_Record extracts_:
════════════════

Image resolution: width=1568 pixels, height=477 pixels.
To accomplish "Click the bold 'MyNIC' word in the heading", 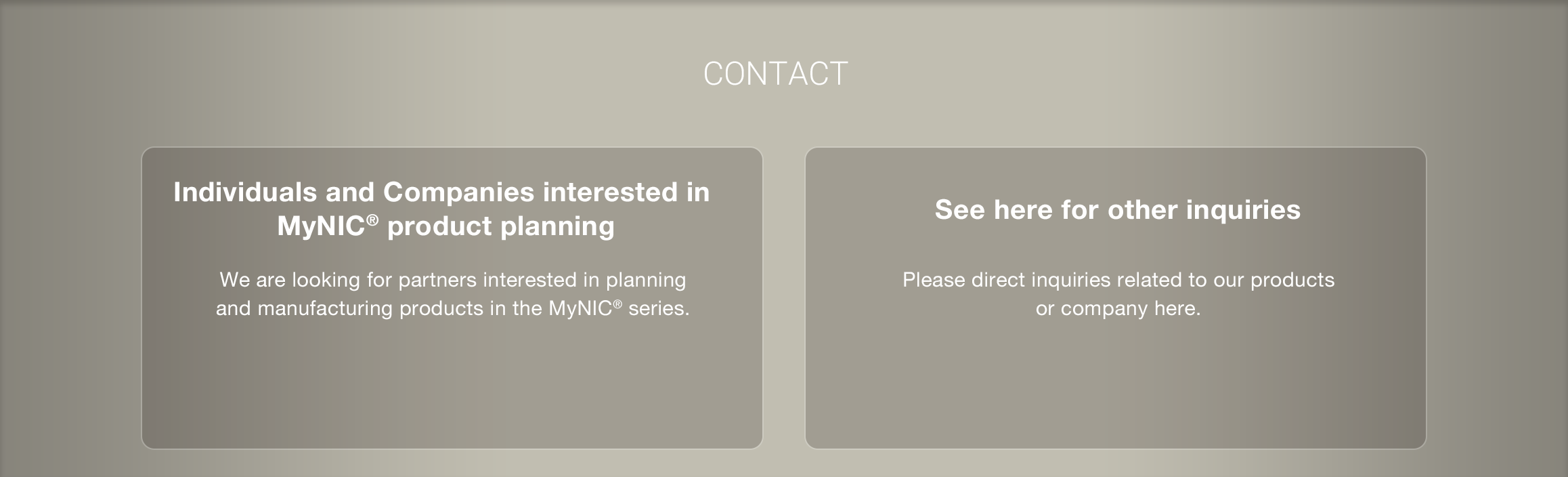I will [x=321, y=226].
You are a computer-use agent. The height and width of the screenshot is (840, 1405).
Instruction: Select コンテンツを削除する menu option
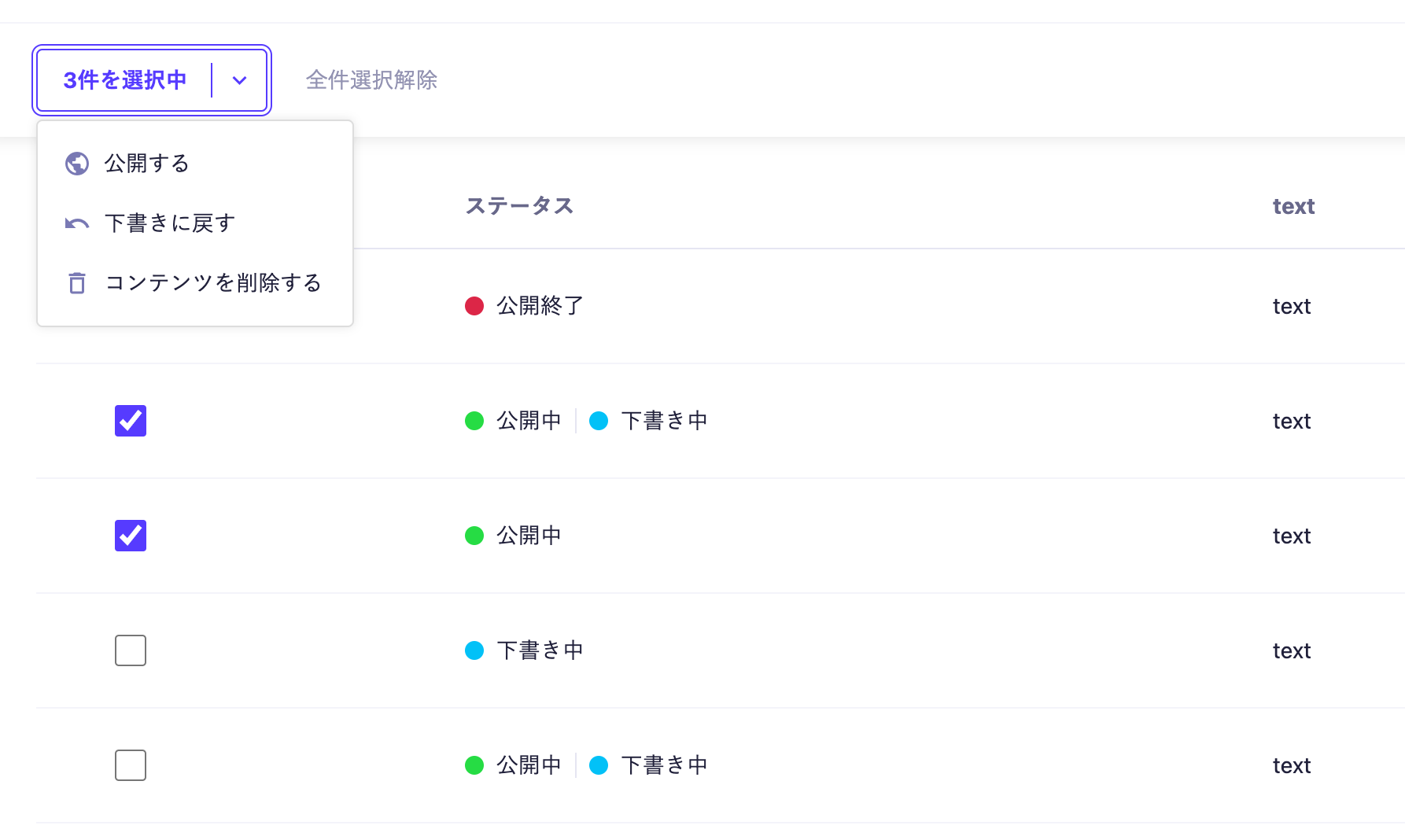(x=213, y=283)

════════════════

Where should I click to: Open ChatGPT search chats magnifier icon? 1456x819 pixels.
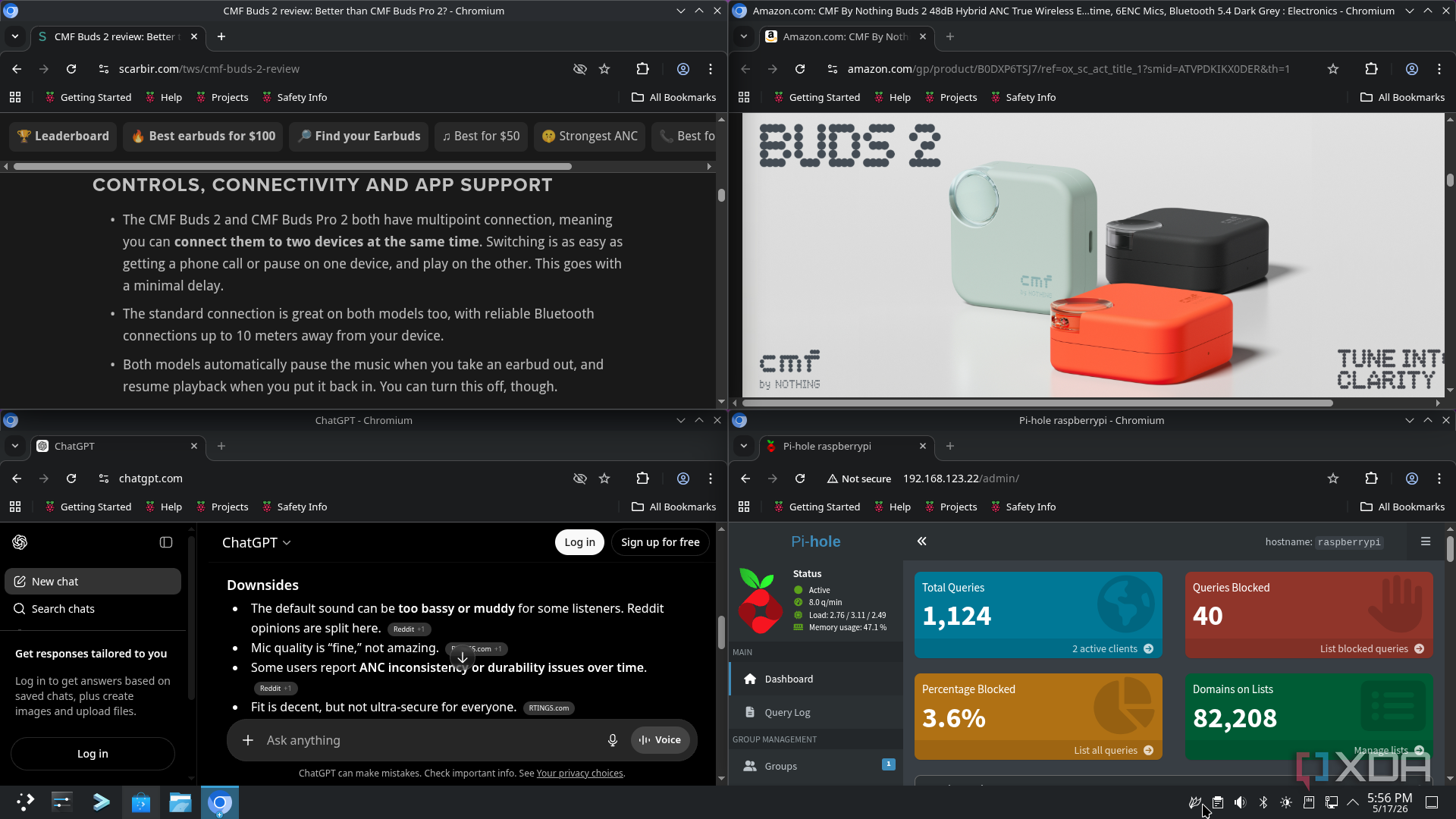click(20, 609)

════════════════

_Task brief_: Go through the entries above and say how many lines include the word "width". Give the number only.

_Response to the task_: 2